In the entitled article The Values of Antiquity in Contemporary Literature and Arts, Ph.D. and lecturer, Paula Onofrei is aiming to find the common grounds between the art of the Antiquity and the art of the modern era. The article refers to both visual art and literature and their ancient legacy that is still visible today.
There is no doubt that Antiquity was and still is a source of inspiration for the modern art. It is undeniable that without the ancient period, not only we would be unable to create a link between the modern art and the past, but there wouldn’t be any art at all.
Antiquity is perceived as the peak of human creation and perfection. Without Herodotus, there would be no history, without Aristotle there would be no literature, without Greek sculpture; we would still have cave drawings. Everything that the modern man possesses has roots in ancient times.
The article sets from the hypothesis that the ancient man and the modern one have very little differences between them. If we were to analyze separately one’s description and abilities there would be very little grounds on which to compare them. They both try to set the world they live in on the path of the finest and most fundamental values.
The techniques used in the modern art are similar to the way of creation of the art in ancient times. For example, we all know that the characters were reproduced in a frontal and a geometrical manner in the artistic creations from the Ancient Egipt. If we were to compare those creations with Picasso’s or Braque’s paintings, the similarities would be obvious.
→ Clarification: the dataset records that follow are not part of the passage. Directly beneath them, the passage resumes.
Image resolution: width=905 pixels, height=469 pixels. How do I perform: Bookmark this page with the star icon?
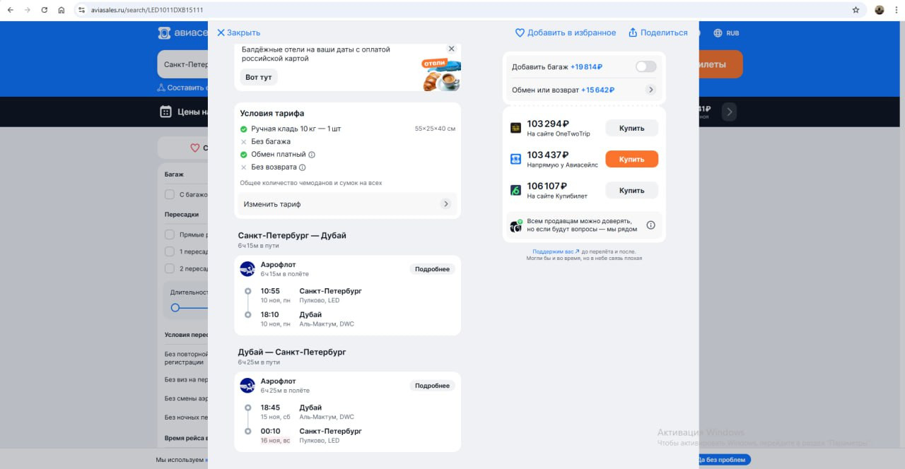tap(856, 10)
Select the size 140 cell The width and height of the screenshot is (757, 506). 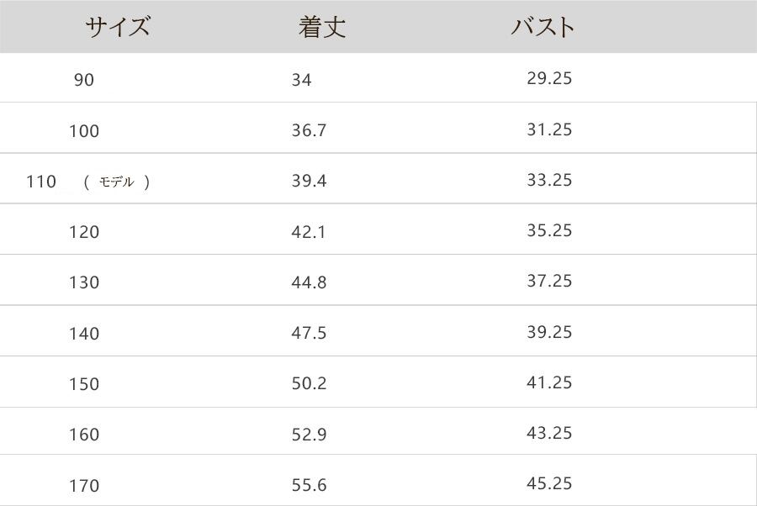[84, 334]

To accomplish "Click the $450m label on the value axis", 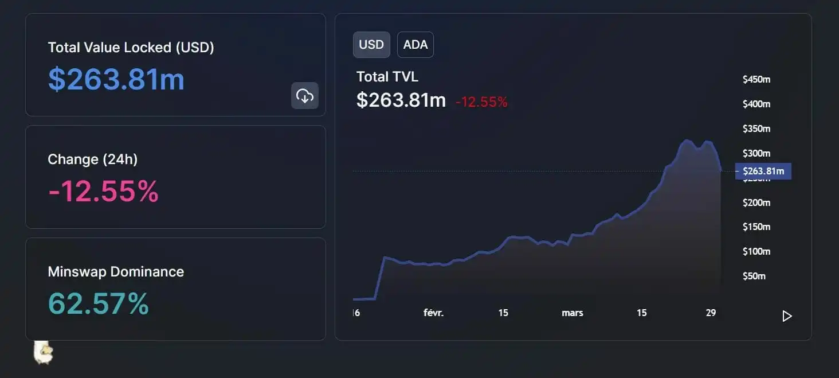I will pyautogui.click(x=757, y=79).
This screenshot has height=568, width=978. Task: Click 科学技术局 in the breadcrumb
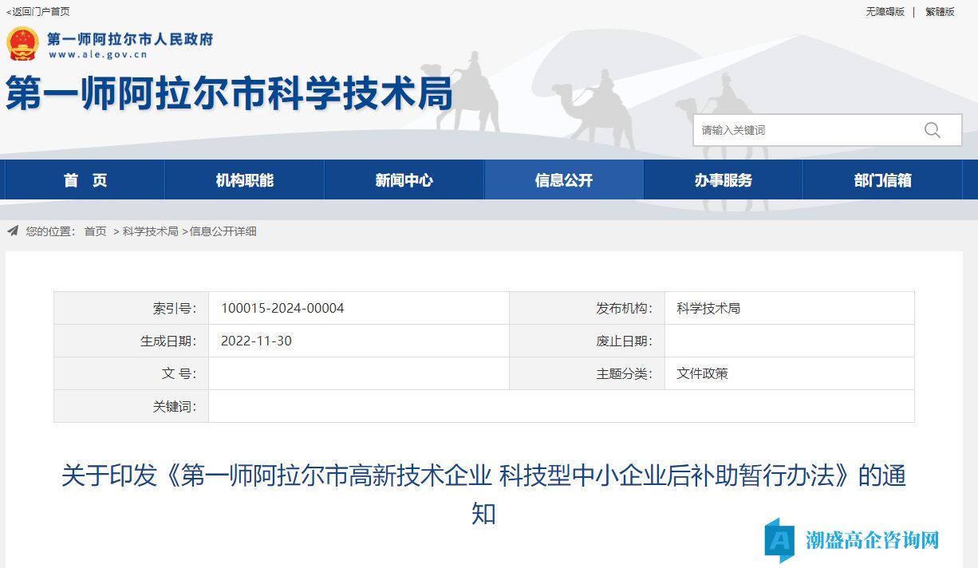click(x=151, y=231)
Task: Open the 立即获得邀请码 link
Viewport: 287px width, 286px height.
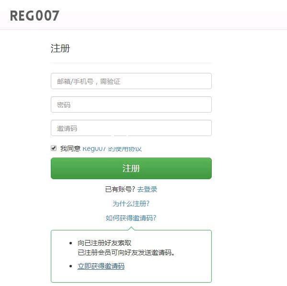Action: (x=101, y=266)
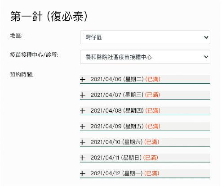Expand the 2021/04/11 (星期日) date row
The image size is (222, 186).
(145, 158)
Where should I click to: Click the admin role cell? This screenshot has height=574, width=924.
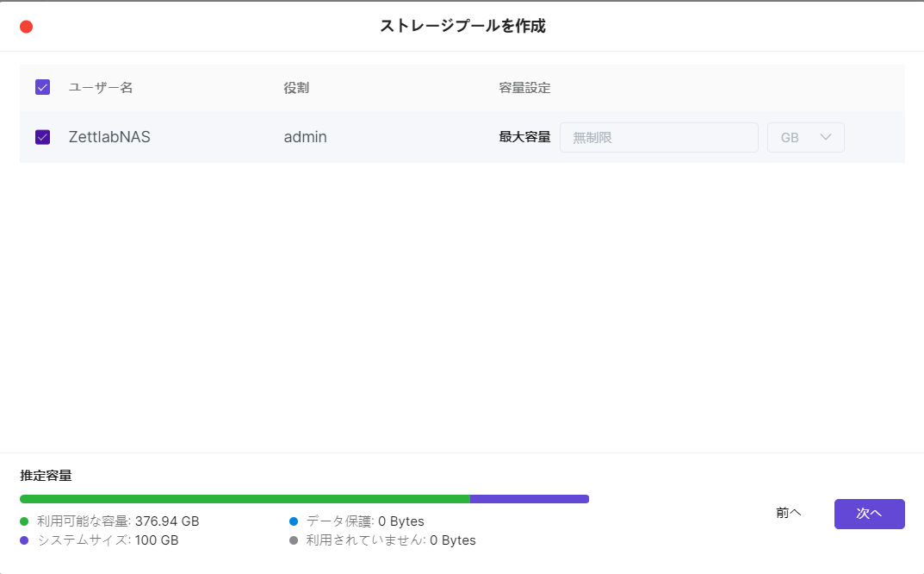tap(305, 137)
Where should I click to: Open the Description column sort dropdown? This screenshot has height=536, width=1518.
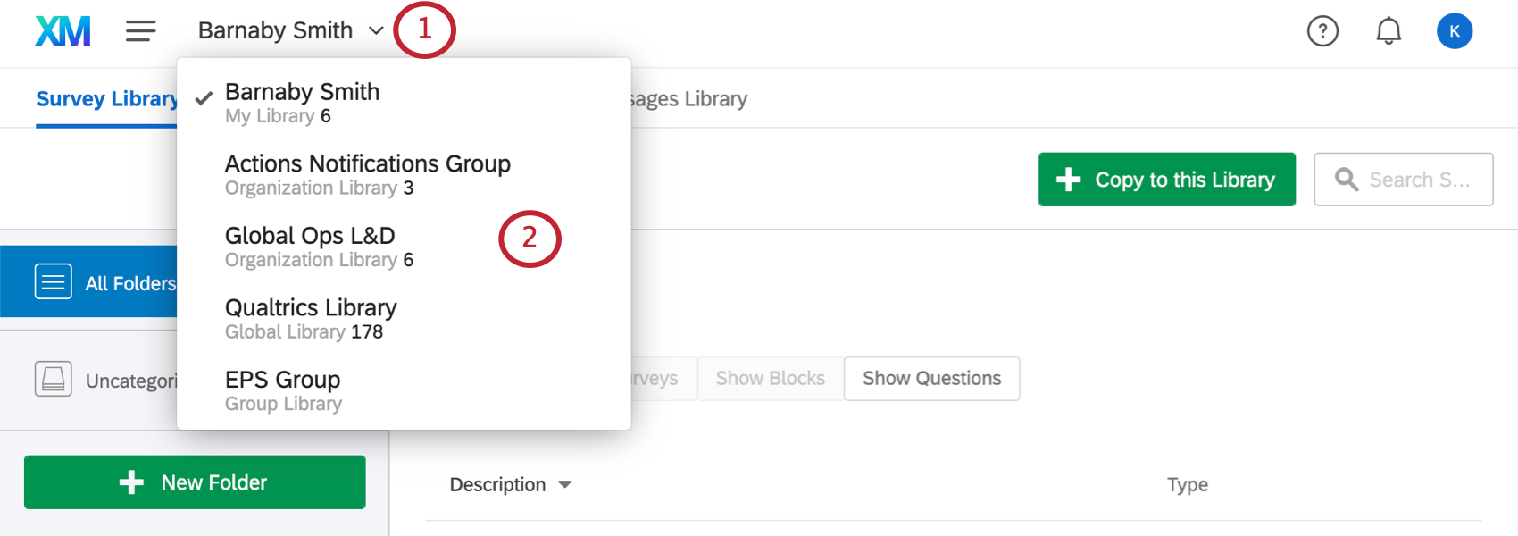point(565,484)

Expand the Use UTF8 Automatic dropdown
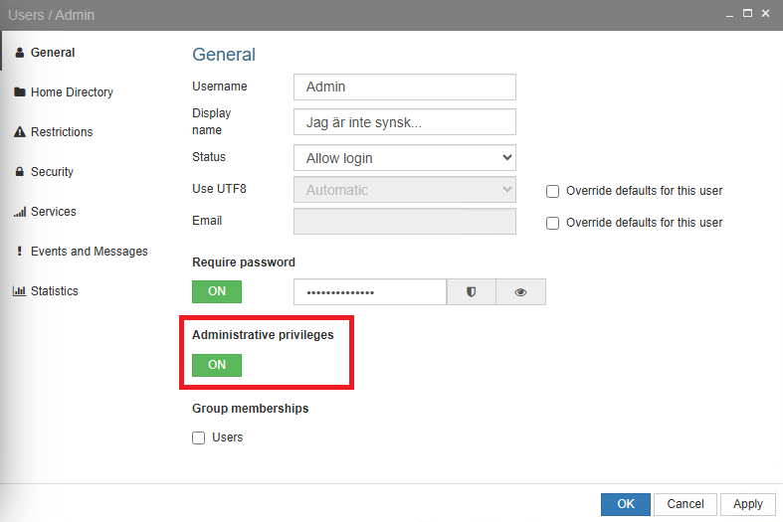(x=405, y=190)
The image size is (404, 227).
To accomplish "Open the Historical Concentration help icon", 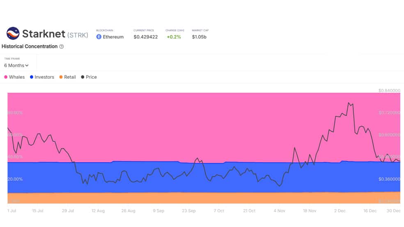I will [61, 47].
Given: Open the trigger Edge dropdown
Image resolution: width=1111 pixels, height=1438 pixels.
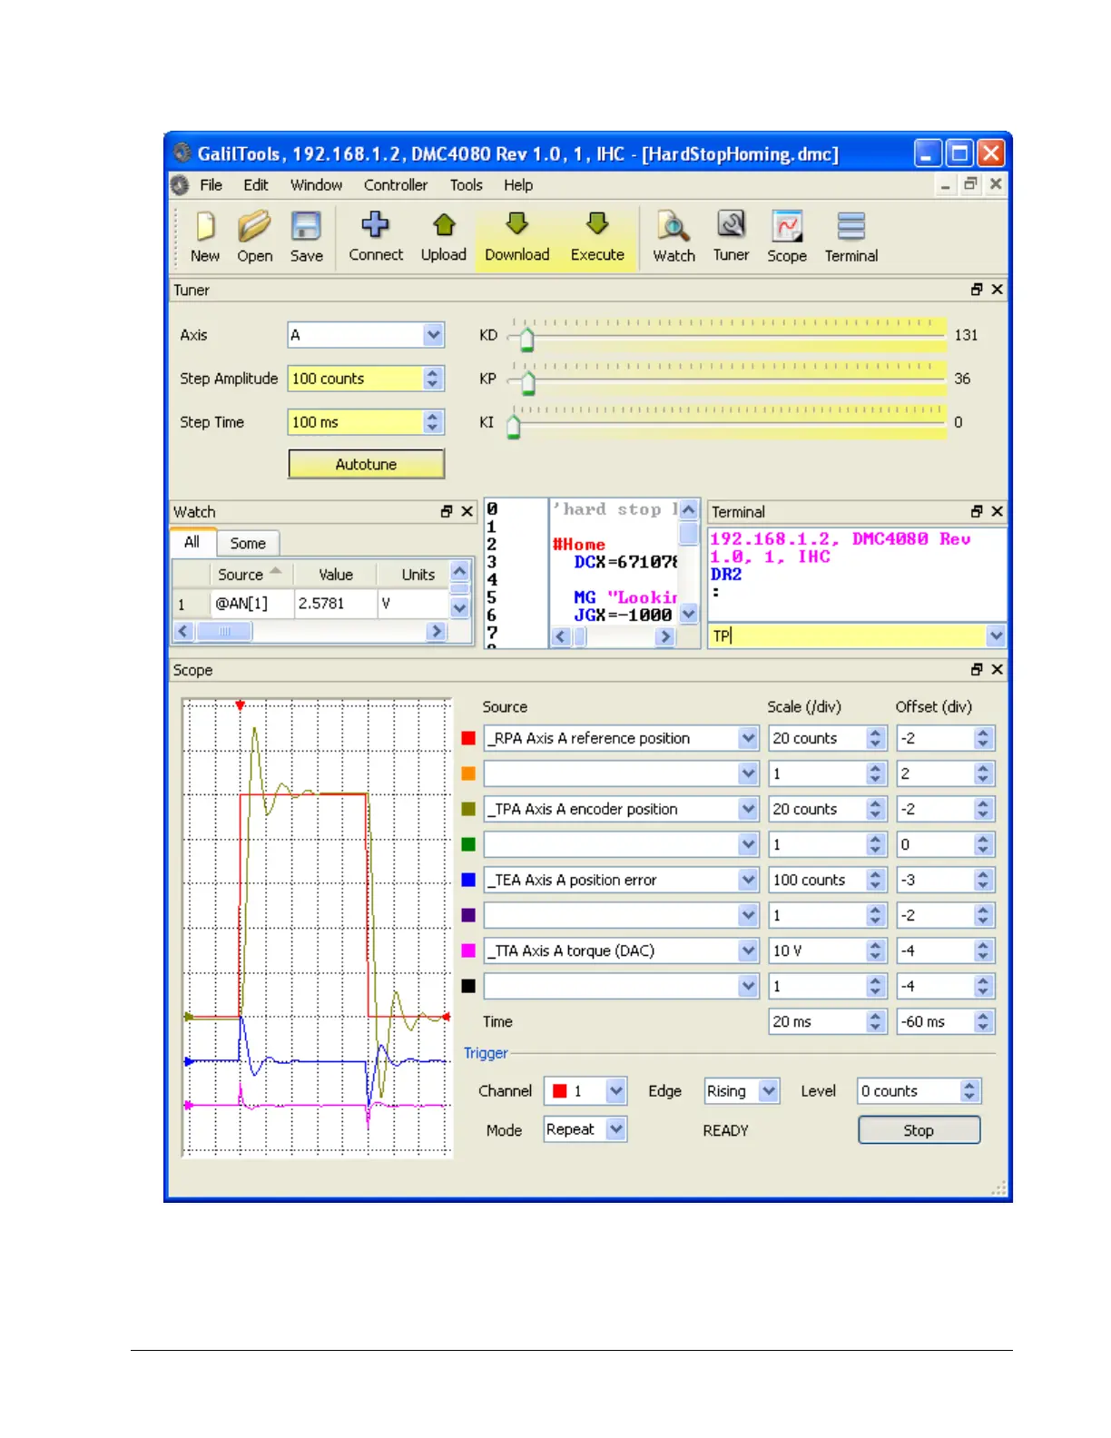Looking at the screenshot, I should click(768, 1090).
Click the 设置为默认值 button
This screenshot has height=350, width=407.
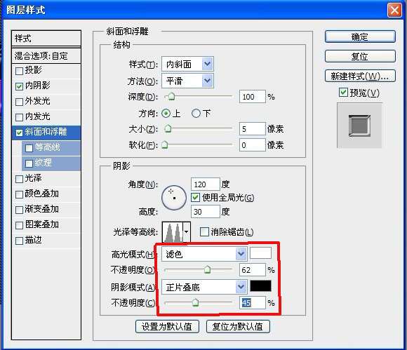pyautogui.click(x=167, y=326)
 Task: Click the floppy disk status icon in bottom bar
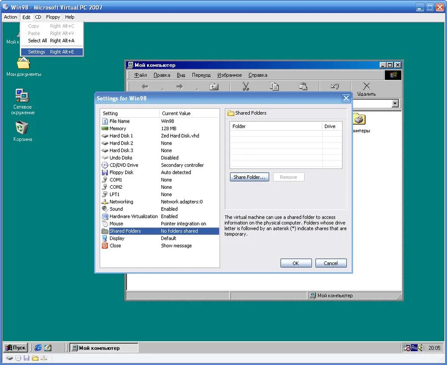pyautogui.click(x=26, y=358)
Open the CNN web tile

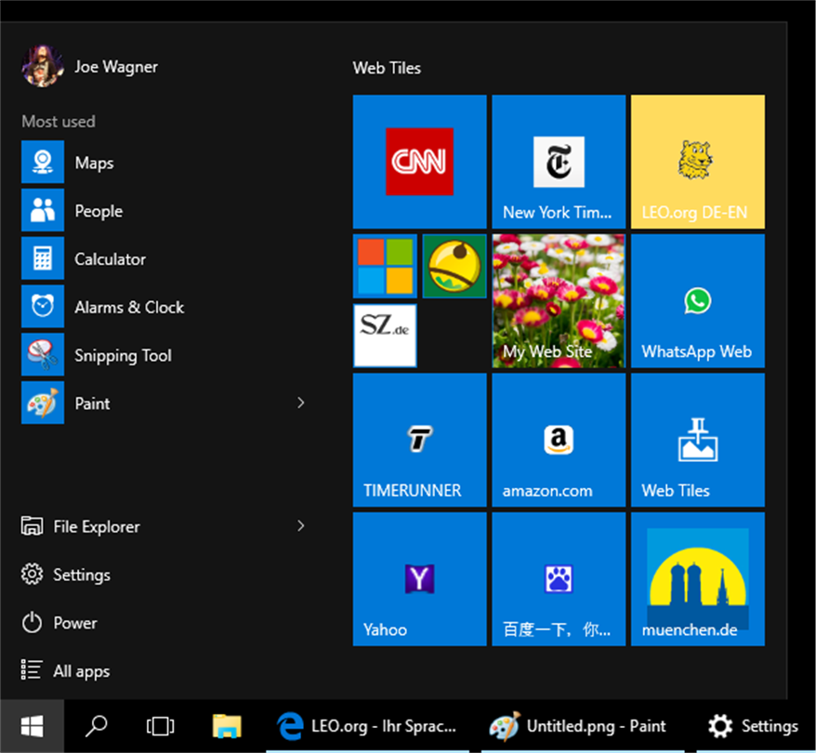point(419,162)
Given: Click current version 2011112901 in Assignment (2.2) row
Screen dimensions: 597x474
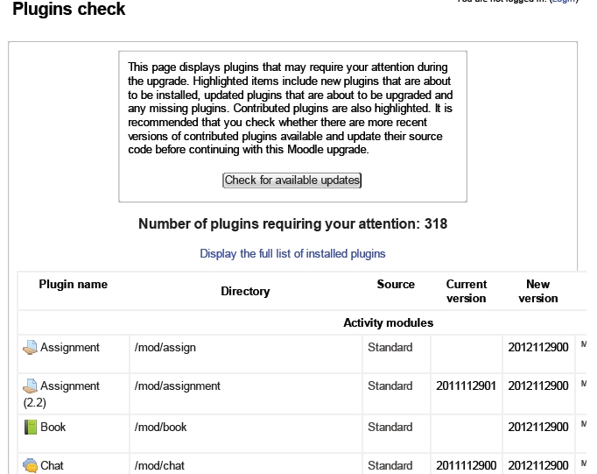Looking at the screenshot, I should point(466,386).
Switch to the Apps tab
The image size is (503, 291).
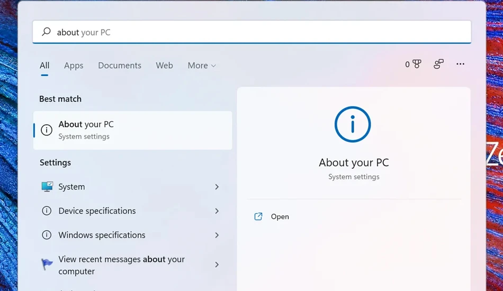point(74,66)
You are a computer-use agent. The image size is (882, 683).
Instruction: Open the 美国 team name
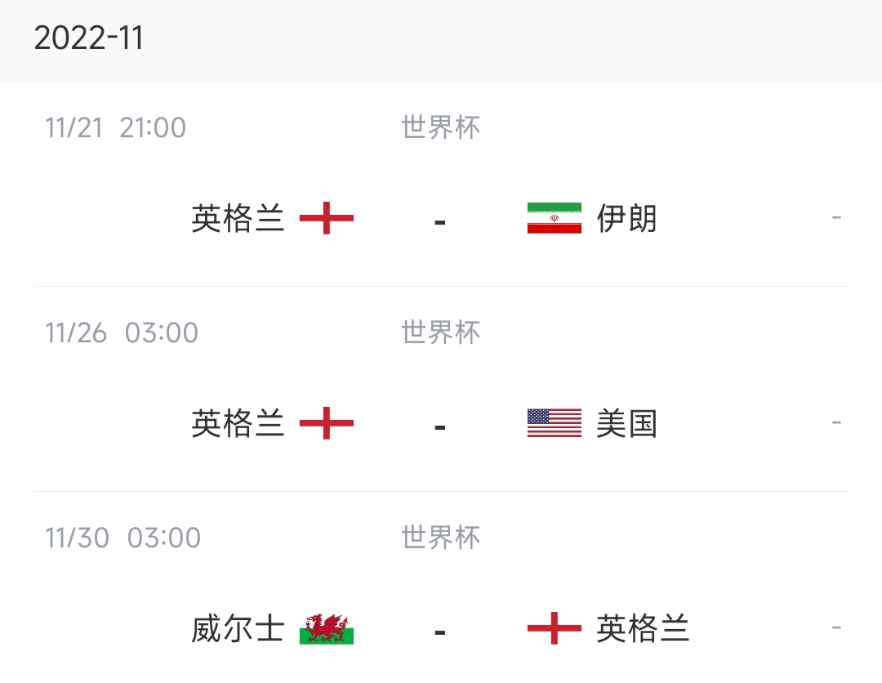tap(626, 424)
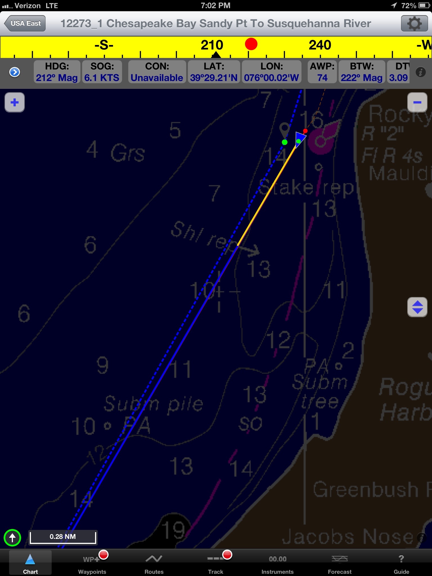Screen dimensions: 432x576
Task: Open data bar info icon
Action: click(420, 72)
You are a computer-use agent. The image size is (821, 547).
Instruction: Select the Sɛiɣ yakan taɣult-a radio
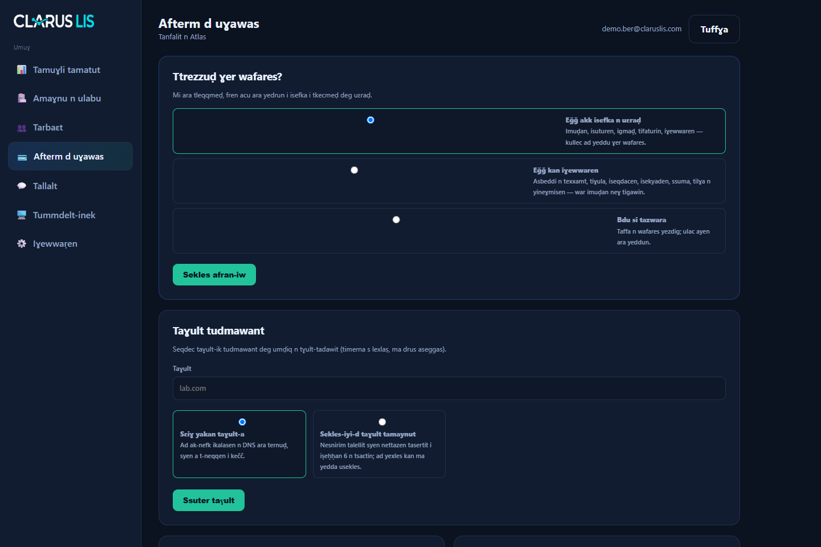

In literature, ancient influence is even more obvious. What Plato designed as the perfect way of organizing the social environment in De Republica was used as a concept by the totalitarian regimes in the modern era. From a literary point of view, the article states his case by referring to Evgeni Vodolazkin’s novel, Laur. The novel is cited because it is a proof for the fact that modern man is still searching for the highest human values.